Data provided START
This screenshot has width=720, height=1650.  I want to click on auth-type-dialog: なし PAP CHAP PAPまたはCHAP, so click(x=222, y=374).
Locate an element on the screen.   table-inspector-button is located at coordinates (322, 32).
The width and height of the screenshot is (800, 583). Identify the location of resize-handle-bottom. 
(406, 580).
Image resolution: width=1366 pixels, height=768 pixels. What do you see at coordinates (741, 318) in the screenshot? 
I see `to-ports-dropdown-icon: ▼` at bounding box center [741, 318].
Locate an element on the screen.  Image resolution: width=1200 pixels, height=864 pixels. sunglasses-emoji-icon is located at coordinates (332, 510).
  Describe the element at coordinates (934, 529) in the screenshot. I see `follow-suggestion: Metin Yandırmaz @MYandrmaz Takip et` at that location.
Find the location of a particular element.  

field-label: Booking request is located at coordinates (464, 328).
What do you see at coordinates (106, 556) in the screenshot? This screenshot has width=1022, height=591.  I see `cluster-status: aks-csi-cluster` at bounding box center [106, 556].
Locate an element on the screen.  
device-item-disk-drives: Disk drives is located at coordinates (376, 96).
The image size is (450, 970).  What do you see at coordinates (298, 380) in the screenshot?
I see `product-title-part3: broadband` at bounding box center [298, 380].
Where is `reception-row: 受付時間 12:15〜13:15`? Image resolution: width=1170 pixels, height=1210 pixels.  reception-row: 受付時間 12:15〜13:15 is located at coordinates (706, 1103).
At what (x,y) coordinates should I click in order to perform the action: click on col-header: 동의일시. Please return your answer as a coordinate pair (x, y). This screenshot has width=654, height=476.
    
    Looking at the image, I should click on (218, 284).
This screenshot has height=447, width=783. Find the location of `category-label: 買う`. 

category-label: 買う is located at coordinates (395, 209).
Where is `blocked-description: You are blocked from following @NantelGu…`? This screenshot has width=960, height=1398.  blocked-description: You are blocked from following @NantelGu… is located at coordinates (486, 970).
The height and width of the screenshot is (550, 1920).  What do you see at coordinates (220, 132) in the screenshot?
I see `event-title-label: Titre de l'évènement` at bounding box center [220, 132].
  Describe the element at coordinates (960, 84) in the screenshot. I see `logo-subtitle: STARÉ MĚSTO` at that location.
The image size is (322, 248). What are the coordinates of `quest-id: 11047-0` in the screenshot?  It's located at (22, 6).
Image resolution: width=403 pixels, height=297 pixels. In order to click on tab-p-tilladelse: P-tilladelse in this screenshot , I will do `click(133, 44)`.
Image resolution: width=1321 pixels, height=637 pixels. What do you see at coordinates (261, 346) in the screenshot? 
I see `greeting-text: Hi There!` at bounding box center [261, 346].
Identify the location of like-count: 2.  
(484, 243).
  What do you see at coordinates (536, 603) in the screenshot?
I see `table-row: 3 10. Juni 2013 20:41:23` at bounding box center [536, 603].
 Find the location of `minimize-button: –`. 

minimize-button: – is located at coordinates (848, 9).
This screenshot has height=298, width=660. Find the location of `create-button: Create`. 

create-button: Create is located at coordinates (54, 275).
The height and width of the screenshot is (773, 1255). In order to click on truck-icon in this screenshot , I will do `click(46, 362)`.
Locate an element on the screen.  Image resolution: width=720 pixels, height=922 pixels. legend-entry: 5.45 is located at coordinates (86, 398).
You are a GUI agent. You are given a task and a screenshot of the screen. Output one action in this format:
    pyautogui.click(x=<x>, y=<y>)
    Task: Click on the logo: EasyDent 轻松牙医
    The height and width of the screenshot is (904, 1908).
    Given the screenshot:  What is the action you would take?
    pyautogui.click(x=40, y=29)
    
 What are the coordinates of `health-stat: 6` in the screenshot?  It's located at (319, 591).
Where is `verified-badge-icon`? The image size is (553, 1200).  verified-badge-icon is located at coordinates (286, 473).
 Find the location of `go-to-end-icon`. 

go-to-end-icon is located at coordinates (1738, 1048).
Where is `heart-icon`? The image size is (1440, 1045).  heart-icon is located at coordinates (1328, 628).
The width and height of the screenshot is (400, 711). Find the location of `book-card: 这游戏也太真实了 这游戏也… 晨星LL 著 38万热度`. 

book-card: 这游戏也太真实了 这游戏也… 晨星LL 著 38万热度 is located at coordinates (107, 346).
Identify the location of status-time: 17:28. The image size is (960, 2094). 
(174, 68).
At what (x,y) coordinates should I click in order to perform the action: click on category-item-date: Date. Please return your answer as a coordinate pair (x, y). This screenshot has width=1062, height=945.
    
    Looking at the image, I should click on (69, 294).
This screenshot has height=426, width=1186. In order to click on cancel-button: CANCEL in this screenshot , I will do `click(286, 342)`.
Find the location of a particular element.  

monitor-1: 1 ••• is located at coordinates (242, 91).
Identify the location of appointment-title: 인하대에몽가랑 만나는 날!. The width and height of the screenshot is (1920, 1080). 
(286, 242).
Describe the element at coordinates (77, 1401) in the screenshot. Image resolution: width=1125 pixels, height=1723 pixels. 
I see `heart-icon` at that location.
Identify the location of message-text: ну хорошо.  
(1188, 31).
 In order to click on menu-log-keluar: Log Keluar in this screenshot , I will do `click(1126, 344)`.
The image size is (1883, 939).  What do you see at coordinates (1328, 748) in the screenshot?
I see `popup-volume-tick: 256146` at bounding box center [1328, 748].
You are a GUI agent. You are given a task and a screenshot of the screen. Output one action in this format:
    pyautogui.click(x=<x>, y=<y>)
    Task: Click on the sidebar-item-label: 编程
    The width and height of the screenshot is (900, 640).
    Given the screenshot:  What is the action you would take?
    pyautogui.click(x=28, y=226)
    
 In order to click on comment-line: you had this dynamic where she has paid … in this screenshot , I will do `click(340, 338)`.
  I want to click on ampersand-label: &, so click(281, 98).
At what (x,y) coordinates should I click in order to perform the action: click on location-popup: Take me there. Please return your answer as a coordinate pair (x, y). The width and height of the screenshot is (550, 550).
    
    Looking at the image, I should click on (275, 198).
Data provided END
### Exercise directions
Can you reproduce all of the rows above word for word, without changing a single character?

### Solution to this task
This screenshot has width=720, height=1650.  I want to click on auth-type-dialog: なし PAP CHAP PAPまたはCHAP, so click(x=222, y=374).
Locate an element on the screen.   table-inspector-button is located at coordinates (322, 32).
The width and height of the screenshot is (800, 583). Identify the location of resize-handle-bottom. 
(406, 580).
Image resolution: width=1366 pixels, height=768 pixels. What do you see at coordinates (741, 318) in the screenshot? 
I see `to-ports-dropdown-icon: ▼` at bounding box center [741, 318].
Locate an element on the screen.  Image resolution: width=1200 pixels, height=864 pixels. sunglasses-emoji-icon is located at coordinates (332, 510).
  Describe the element at coordinates (934, 529) in the screenshot. I see `follow-suggestion: Metin Yandırmaz @MYandrmaz Takip et` at that location.
Find the location of a particular element.  

field-label: Booking request is located at coordinates (464, 328).
What do you see at coordinates (106, 556) in the screenshot? This screenshot has width=1022, height=591.  I see `cluster-status: aks-csi-cluster` at bounding box center [106, 556].
Locate an element on the screen.  
device-item-disk-drives: Disk drives is located at coordinates (376, 96).
The image size is (450, 970).  What do you see at coordinates (298, 380) in the screenshot?
I see `product-title-part3: broadband` at bounding box center [298, 380].
Where is `reception-row: 受付時間 12:15〜13:15`? Image resolution: width=1170 pixels, height=1210 pixels.  reception-row: 受付時間 12:15〜13:15 is located at coordinates (706, 1103).
At what (x,y) coordinates should I click in order to perform the action: click on col-header: 동의일시. Please return your answer as a coordinate pair (x, y). This screenshot has width=654, height=476.
    
    Looking at the image, I should click on (218, 284).
This screenshot has height=447, width=783. Find the location of `category-label: 買う`. 

category-label: 買う is located at coordinates (395, 209).
Where is `blocked-description: You are blocked from following @NantelGu…`? This screenshot has width=960, height=1398.  blocked-description: You are blocked from following @NantelGu… is located at coordinates (486, 970).
The height and width of the screenshot is (550, 1920).  What do you see at coordinates (220, 132) in the screenshot?
I see `event-title-label: Titre de l'évènement` at bounding box center [220, 132].
  Describe the element at coordinates (960, 84) in the screenshot. I see `logo-subtitle: STARÉ MĚSTO` at that location.
The image size is (322, 248). What are the coordinates of `quest-id: 11047-0` in the screenshot?  It's located at (22, 6).
Image resolution: width=403 pixels, height=297 pixels. In order to click on tab-p-tilladelse: P-tilladelse in this screenshot , I will do `click(133, 44)`.
Image resolution: width=1321 pixels, height=637 pixels. What do you see at coordinates (261, 346) in the screenshot? 
I see `greeting-text: Hi There!` at bounding box center [261, 346].
Identify the location of like-count: 2.  
(484, 243).
  What do you see at coordinates (536, 603) in the screenshot?
I see `table-row: 3 10. Juni 2013 20:41:23` at bounding box center [536, 603].
 Find the location of `minimize-button: –`. 

minimize-button: – is located at coordinates (848, 9).
This screenshot has height=298, width=660. Find the location of `create-button: Create`. 

create-button: Create is located at coordinates (54, 275).
The height and width of the screenshot is (773, 1255). In order to click on truck-icon in this screenshot , I will do `click(46, 362)`.
Locate an element on the screen.  Image resolution: width=720 pixels, height=922 pixels. legend-entry: 5.45 is located at coordinates (86, 398).
You are a GUI agent. You are given a task and a screenshot of the screen. Output one action in this format:
    pyautogui.click(x=<x>, y=<y>)
    Task: Click on the logo: EasyDent 轻松牙医
    The height and width of the screenshot is (904, 1908).
    Given the screenshot:  What is the action you would take?
    pyautogui.click(x=40, y=29)
    
 What are the coordinates of `health-stat: 6` in the screenshot?  It's located at (319, 591).
Where is `verified-badge-icon`? The image size is (553, 1200).  verified-badge-icon is located at coordinates (286, 473).
 Find the location of `go-to-end-icon`. 

go-to-end-icon is located at coordinates (1738, 1048).
Where is `heart-icon`? The image size is (1440, 1045).  heart-icon is located at coordinates (1328, 628).
The width and height of the screenshot is (400, 711). Find the location of `book-card: 这游戏也太真实了 这游戏也… 晨星LL 著 38万热度`. 

book-card: 这游戏也太真实了 这游戏也… 晨星LL 著 38万热度 is located at coordinates (107, 346).
Identify the location of status-time: 17:28. The image size is (960, 2094). 
(174, 68).
At what (x,y) coordinates should I click in order to perform the action: click on category-item-date: Date. Please return your answer as a coordinate pair (x, y). This screenshot has width=1062, height=945.
    
    Looking at the image, I should click on (69, 294).
This screenshot has height=426, width=1186. In order to click on cancel-button: CANCEL in this screenshot , I will do `click(286, 342)`.
Find the location of a particular element.  

monitor-1: 1 ••• is located at coordinates (242, 91).
Identify the location of appointment-title: 인하대에몽가랑 만나는 날!. The width and height of the screenshot is (1920, 1080). 
(286, 242).
Describe the element at coordinates (77, 1401) in the screenshot. Image resolution: width=1125 pixels, height=1723 pixels. 
I see `heart-icon` at that location.
Identify the location of message-text: ну хорошо.  
(1188, 31).
 In order to click on menu-log-keluar: Log Keluar in this screenshot , I will do `click(1126, 344)`.
The image size is (1883, 939).  What do you see at coordinates (1328, 748) in the screenshot?
I see `popup-volume-tick: 256146` at bounding box center [1328, 748].
You are a GUI agent. You are given a task and a screenshot of the screen. Output one action in this format:
    pyautogui.click(x=<x>, y=<y>)
    Task: Click on the sidebar-item-label: 编程
    The width and height of the screenshot is (900, 640).
    Given the screenshot:  What is the action you would take?
    pyautogui.click(x=28, y=226)
    
 In order to click on comment-line: you had this dynamic where she has paid … in this screenshot , I will do `click(340, 338)`.
  I want to click on ampersand-label: &, so click(281, 98).
At what (x,y) coordinates should I click in order to perform the action: click on location-popup: Take me there. Please return your answer as a coordinate pair (x, y). The width and height of the screenshot is (550, 550).
    
    Looking at the image, I should click on (275, 198).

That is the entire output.